Ordonné diacre en 1992 après une carrière lucrative dans le pétrole et la finance, il a toujours affiché des vues modérées sur les sujets de société qui divisent habituellement l’Église. Ainsi, en 2023, il avait soutenu une réforme visant à autoriser la bénédiction des unions et mariages civils de couples de même sexe. Il n’avait pas non plus hésité à critiquer le projet de loi du gouvernement conservateur visant à expulser des migrants illégaux vers le Rwanda.

Président d’une association caritative

Cette affaire n’est pas la première à secouer l’Église d’Angleterre. En 2020, un autre rapport l’avait accusée d’avoir laissé perdurer une « culture » permettant aux auteurs de violences sexuelles sur mineurs de se « cacher » et d’échapper à la justice.
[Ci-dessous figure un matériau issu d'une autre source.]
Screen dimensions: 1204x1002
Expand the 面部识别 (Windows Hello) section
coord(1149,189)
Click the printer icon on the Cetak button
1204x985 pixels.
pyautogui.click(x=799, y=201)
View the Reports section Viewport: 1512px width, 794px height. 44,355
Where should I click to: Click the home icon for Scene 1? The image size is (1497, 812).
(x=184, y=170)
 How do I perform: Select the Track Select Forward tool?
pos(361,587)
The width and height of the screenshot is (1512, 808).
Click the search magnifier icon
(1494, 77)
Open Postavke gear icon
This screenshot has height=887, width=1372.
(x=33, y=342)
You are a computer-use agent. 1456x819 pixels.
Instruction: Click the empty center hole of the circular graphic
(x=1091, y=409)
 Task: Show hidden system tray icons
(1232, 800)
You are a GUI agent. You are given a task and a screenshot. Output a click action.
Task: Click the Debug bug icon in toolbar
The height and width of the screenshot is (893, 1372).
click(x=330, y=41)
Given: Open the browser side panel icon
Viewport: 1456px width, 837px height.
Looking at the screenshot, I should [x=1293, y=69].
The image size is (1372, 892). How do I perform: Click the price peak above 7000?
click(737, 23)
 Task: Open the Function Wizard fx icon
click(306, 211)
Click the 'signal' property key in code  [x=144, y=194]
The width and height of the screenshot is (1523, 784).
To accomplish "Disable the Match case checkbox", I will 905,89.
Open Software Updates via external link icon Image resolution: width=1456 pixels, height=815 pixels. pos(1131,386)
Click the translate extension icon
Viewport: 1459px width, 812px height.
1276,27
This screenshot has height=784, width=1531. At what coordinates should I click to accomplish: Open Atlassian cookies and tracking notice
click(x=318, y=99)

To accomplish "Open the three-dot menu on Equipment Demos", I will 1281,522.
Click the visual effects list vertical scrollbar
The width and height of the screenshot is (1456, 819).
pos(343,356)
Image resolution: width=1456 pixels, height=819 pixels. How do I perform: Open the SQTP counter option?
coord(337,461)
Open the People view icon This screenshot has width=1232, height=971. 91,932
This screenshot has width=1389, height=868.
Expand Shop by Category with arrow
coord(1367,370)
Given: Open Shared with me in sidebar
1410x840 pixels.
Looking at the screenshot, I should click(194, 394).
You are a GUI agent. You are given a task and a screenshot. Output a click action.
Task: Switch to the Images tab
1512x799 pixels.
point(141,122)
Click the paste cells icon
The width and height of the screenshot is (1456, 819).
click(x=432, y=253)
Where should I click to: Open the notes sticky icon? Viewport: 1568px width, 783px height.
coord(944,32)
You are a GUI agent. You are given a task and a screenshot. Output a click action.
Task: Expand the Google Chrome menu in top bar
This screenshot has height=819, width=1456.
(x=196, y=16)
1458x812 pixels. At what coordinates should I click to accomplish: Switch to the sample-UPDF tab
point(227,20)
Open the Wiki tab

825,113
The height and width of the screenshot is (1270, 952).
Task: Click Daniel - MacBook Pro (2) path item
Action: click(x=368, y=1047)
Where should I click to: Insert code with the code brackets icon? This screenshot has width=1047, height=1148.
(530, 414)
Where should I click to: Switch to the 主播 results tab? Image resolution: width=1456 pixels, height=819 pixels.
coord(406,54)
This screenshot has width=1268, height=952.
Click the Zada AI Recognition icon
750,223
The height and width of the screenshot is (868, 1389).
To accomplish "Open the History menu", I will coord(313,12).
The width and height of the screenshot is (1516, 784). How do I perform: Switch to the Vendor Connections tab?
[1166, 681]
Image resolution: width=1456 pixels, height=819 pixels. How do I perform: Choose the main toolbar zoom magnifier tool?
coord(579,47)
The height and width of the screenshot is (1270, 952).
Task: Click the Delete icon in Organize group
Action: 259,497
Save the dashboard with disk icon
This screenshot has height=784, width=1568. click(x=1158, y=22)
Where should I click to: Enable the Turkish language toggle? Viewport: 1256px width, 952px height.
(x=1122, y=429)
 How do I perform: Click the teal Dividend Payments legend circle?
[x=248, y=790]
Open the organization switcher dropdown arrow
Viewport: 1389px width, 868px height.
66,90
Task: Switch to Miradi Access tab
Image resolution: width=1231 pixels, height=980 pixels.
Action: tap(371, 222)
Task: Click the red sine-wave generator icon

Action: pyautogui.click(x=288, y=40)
Quant à John Smyth, il présidait une association caritative gérant des camps de vacances avec l’Église anglicane. Ce qui fait de lui « sans doute l’agresseur en série le plus prolifique associé » à cette institution. Le rapport rendu public la semaine dernière détaille les souffrances physiques, sexuelles et psychologiques « brutales et horribles » infligées à ses victimes, au Royaume-Uni mais aussi au Zimbabwe, et en Afrique du Sud où il a vécu. L’affaire a éclaté en 2017, après la diffusion d’un documentaire par la chaîne Channel 4. Pourtant, de nombreuses victimes auraient pu être épargnées puisque des responsables du culte ont eu vent des abus commis par John Smyth dès le début des années 1980.